**PROVIDED DATA:**
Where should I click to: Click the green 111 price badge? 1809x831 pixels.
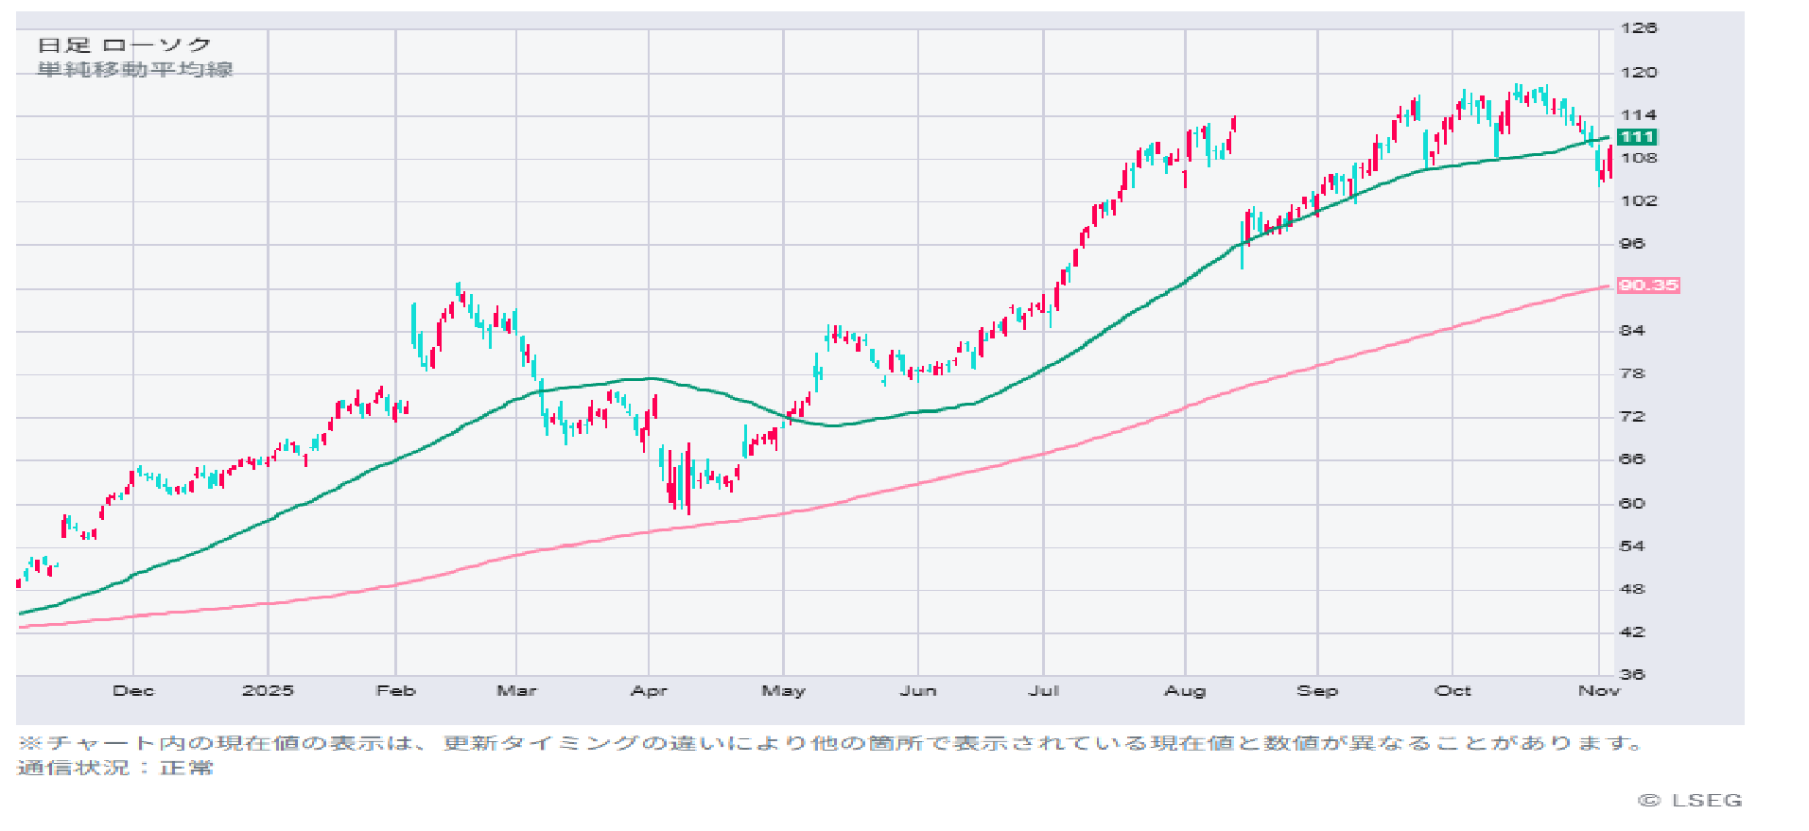1637,137
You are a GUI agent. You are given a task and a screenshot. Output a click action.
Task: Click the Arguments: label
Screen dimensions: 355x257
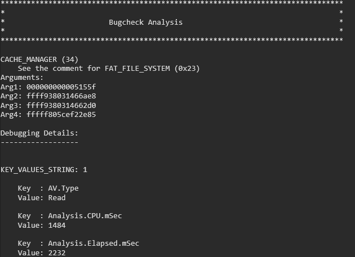(22, 78)

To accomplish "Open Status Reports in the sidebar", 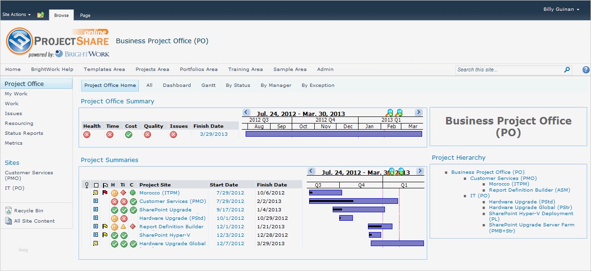I will (24, 133).

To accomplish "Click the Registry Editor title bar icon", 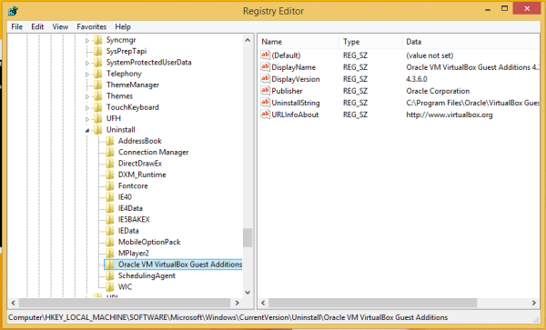I will [14, 11].
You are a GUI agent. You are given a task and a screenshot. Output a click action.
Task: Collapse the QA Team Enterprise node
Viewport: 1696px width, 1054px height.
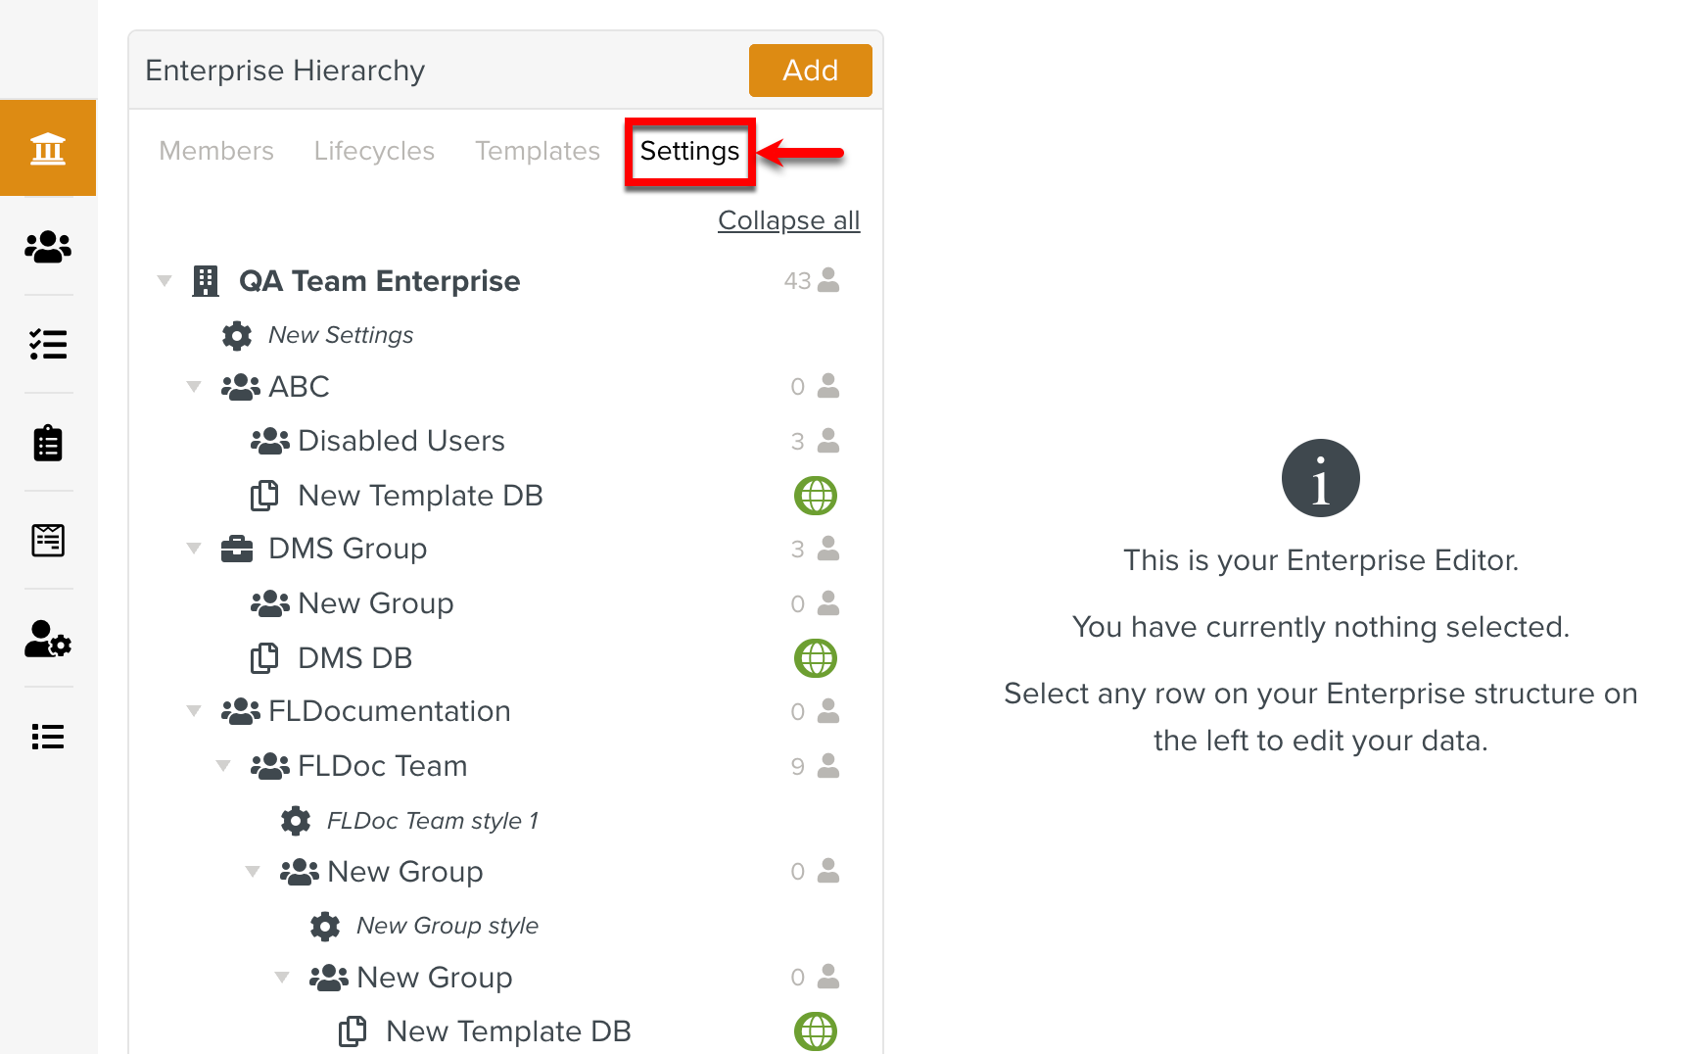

**EXERCISE DIRECTIONS:** Only the lines from the one with "Task: Collapse the QA Team Enterprise node" through the final line of the entries belong in the answer, set down exactly, with both ends included and no pictures.

**EXERCISE RESULT:**
Task: Collapse the QA Team Enterprise node
Viewport: 1696px width, 1054px height.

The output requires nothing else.